The Lucifer effect
We are inclined to think that although other people may have suffered from their education, we ourselves came through unscathed. 'I went to a traditional school,' say many people, 'and it never did me any harm.' The experiments of Stanley Milgram and Philip Zimbardo have shown that they are almost certainly wrong.
Milgram's experiment, first conducted in 1961, was the one in which a collection of ordinary people were asked to collaborate in an experiment about punishment as a method of teaching. After drawing apparently random lots they each found themselves in the role of teacher, with another person, who was in fact an actor, in the role of student. The student was then taken into a separate room and the experimenter gave the 'teacher' a list of pairs of words to teach and equipment which would give the 'learner' an electric shock after each mistake. These shocks increased in 15 volt increments up to a potentially fatal 450 volts. In spite of hearing the learners banging on the intervening wall and screaming with pain, 65% of the 'teachers', encouraged by the experimenter, went right up to the potentially fatal maximum. The experiment has often been repeated since, most recently as part of the 2009 BBC Horizon documentary, How Violent are you? Of the 12 participants in this documentary, only 3 refused to continue to the maximum punishment. We have been trained to obey authority.
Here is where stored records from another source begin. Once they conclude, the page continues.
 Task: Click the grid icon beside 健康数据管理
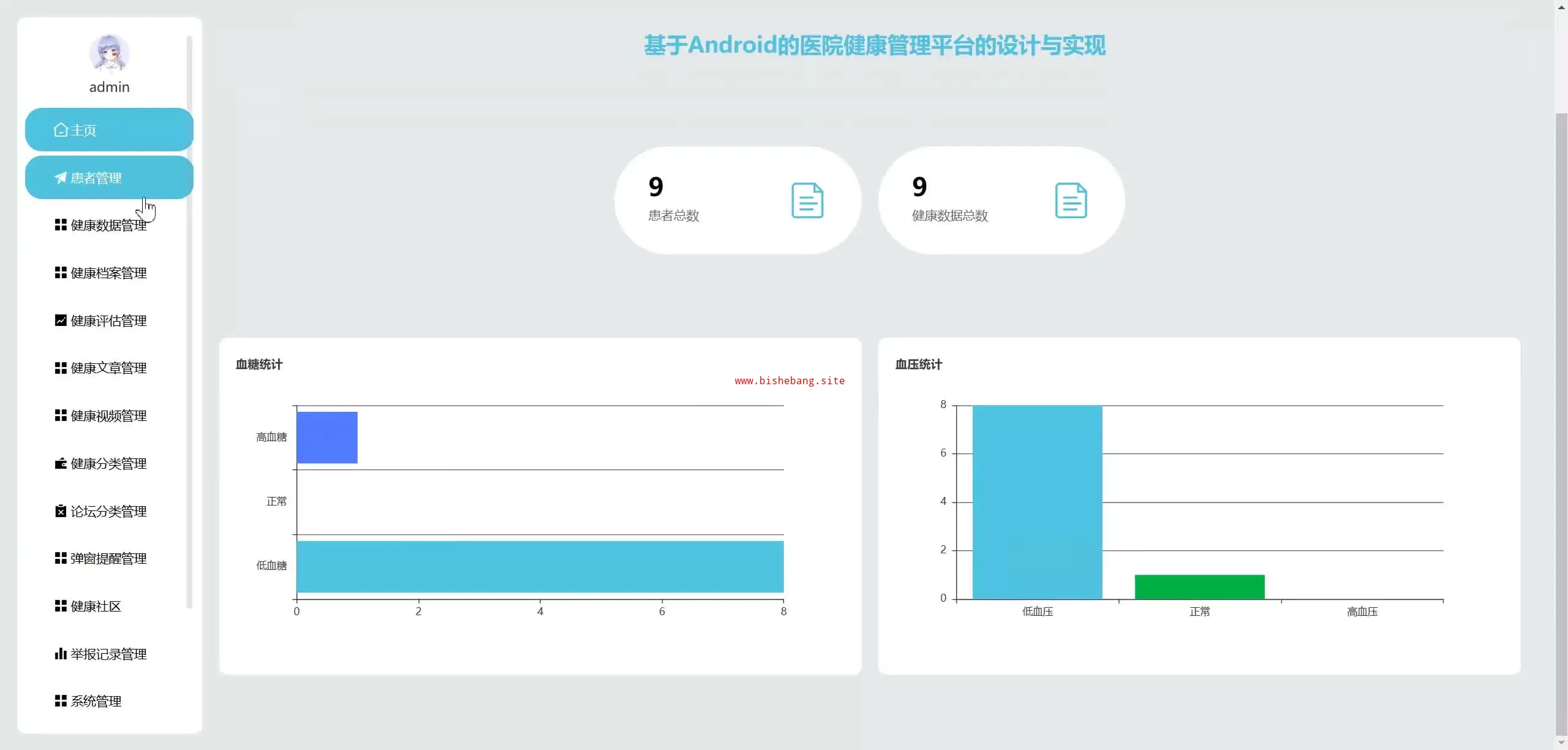(61, 225)
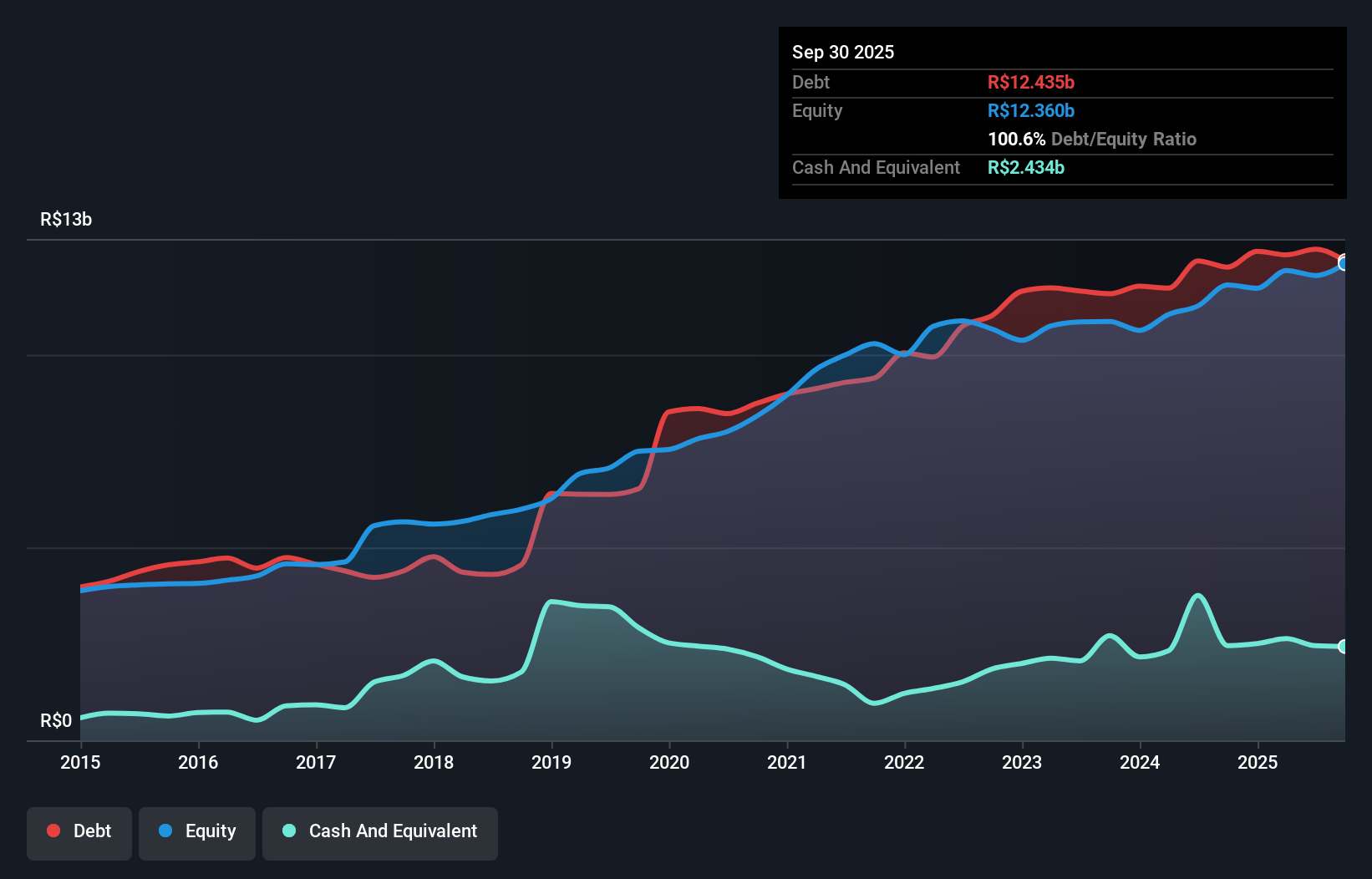Select the endpoint marker on Cash line
The height and width of the screenshot is (879, 1372).
1343,646
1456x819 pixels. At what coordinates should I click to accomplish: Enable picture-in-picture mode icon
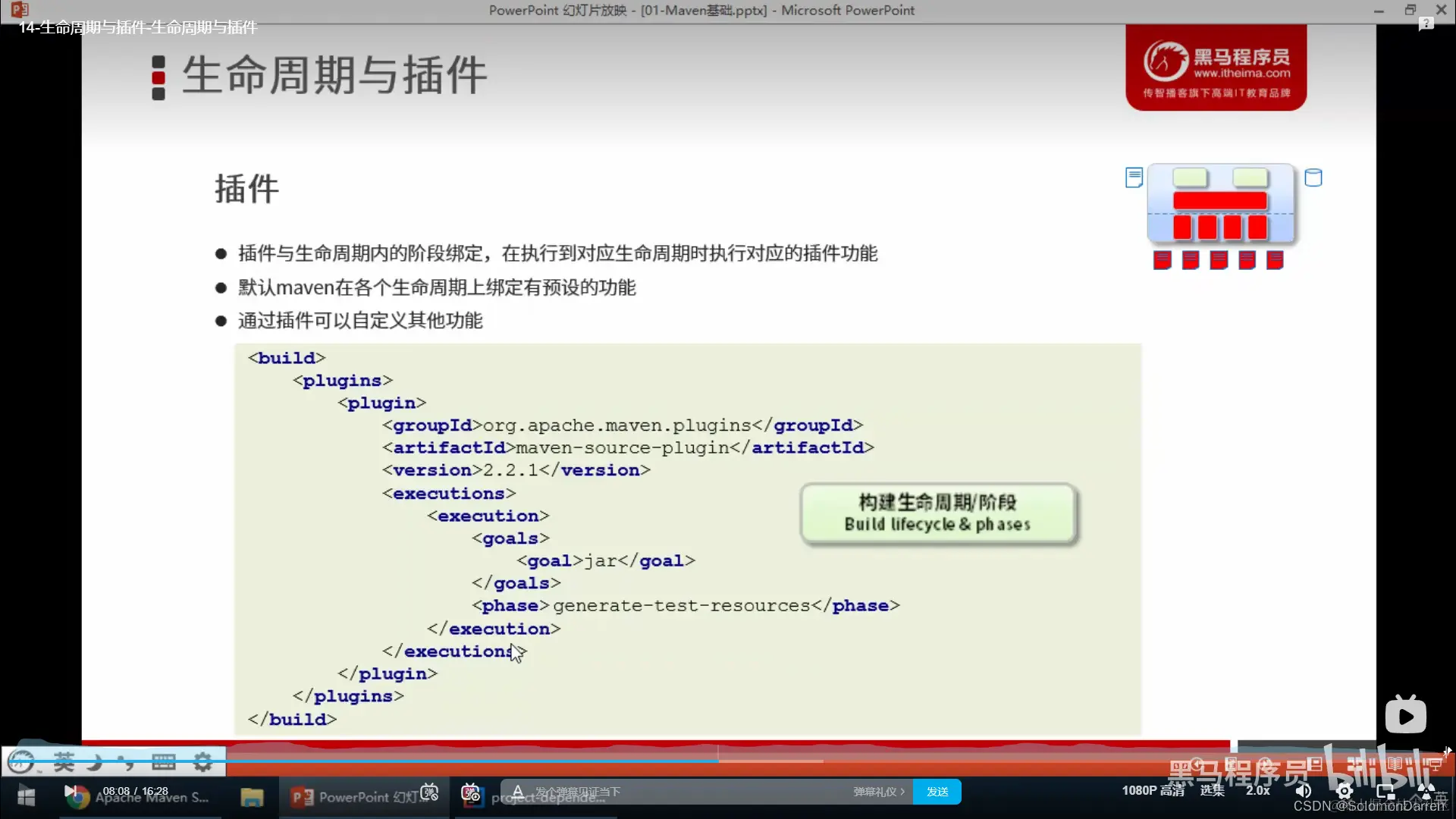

Zimbardo's experiment, in 1971, was even more shocking, in that it did not include any actors. A group of students, carefully selected for mental stability, were divided into 'prisoners' and 'guards'. The 'prisoners' were locked into cells and the 'guards' were made responsible for keeping them in order. The intention was that the experiment should last for fourteen days, but after six days the distress of the 'prisoners' and the violence of the 'guards' had so escalated that the experiment had to be halted.
These brutal 'guards' did not start out as bullies. They were carefully chosen, mentally well-balanced young men. (As far as I know no one has attempted a similar experiment with women, but Milgram did repeat his own experiment with women, and found there was little difference in the outcome, although the female 'teachers' felt more stress than their male equivalents.)
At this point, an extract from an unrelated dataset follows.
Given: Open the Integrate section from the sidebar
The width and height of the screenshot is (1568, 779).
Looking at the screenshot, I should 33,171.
In the late sixties and early seventies the American psychologist Ervin Staub conducted experiments that relate this kind of behaviour specifically to schooling. A child would be told to wait in a room alone. After a short time there would be the sound of a falling chair in the next room, followed by crying and moaning from a young girl. After the age of eight or nine, the older the children were the less likely they were to go to see whether they could help. By thirteen they were less likely to try to help than nursery school children. When they were asked about it afterwards they said they were afraid of being told off by the experimenter if they disobeyed him and left the room. They had been successfully taught that obeying orders was more important than concern for other people.
Zimbardo has produced a list of lessons that he thinks must be taught in schools in order to prevent this attitude developing. His first suggestion is that children should be taught to disobey unjust authority. Later he says that they should be encouraged to think before they act and not act on mindless 'autopilot'. He also recommends that all social conditions that make children (or anyone else) feel anonymous should be avoided, independence should be valued more highly than group conformity and freedom should never be sacrificed for security. The full list can be found at www.lucifereffect.com/guide.htm.
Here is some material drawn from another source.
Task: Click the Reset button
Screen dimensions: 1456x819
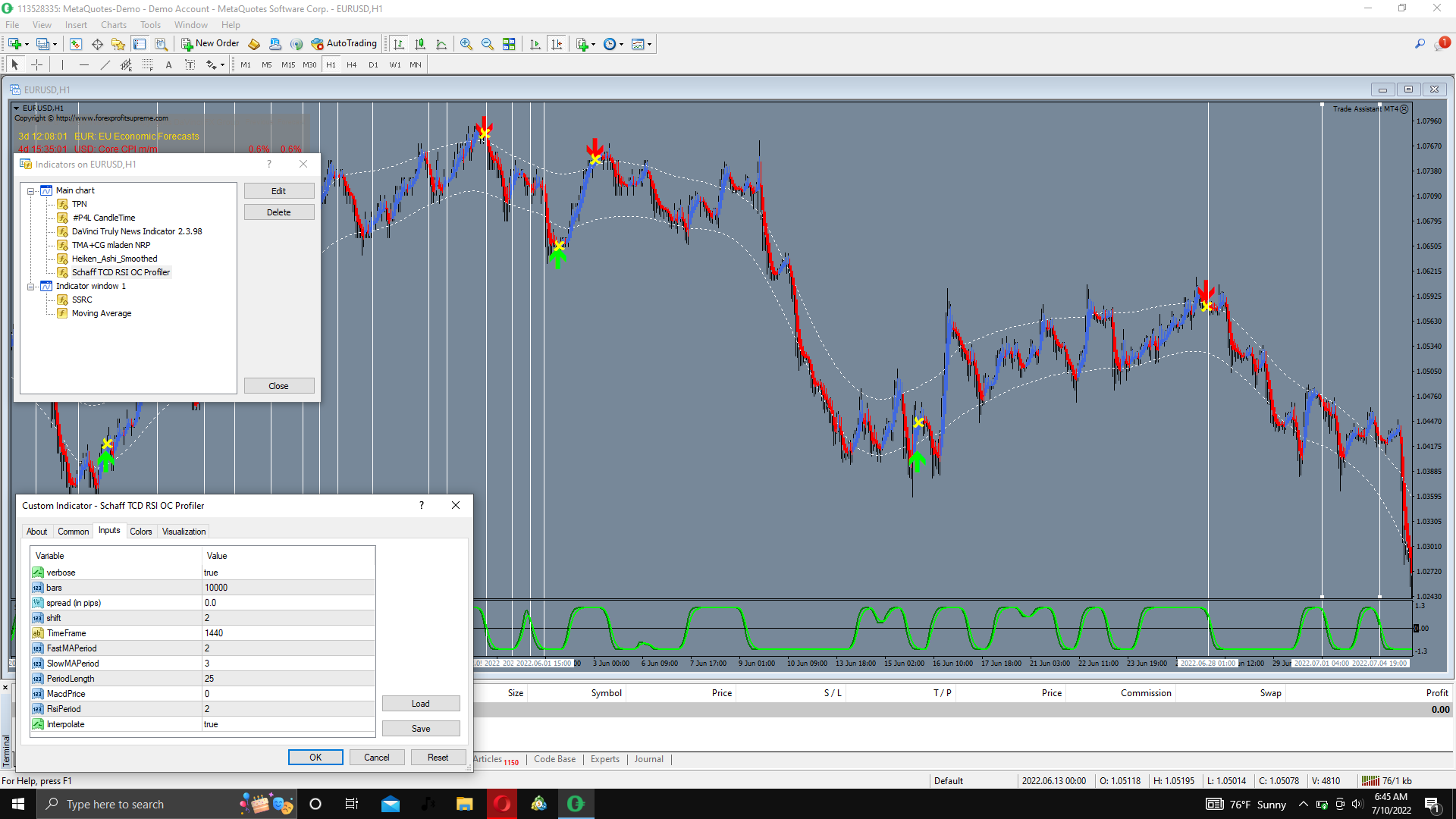Action: pos(438,758)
Almost all schools teach exactly the opposite lessons. They teach that authority must be unthinkingly obeyed, that as long as you obey you don't have to think before you act, that as individual you are unimportant, that conforming, both to the official school rules and to the ethics of the subculture, is more important than independent thinking, and that you have to give up your freedom if you are to learn anything.
Zimbardo believes that this small beginning leads to the catastrophic loss of personal responsibility shown by the Nazis and in the treatment of Iraqi prisoners in Abu Ghraib. The perpetrators of these crimes were not mad sadists, they were ordinary people who had been trained to follow instructions.
We like to believe that we would never behave in such a way. We are probably wrong, because traditional schooling, with its emphasis on conformity and obedience, trains us to be ready to accept anything, however irrational or unacceptable to our conscience it may be, as long as it is supported by the voice of authority. Zimbardo calls this loss of personal responsibility the Lucifer effect. Of the many different categories of damage inflicted by traditional schooling, this is probably the most harmful of all.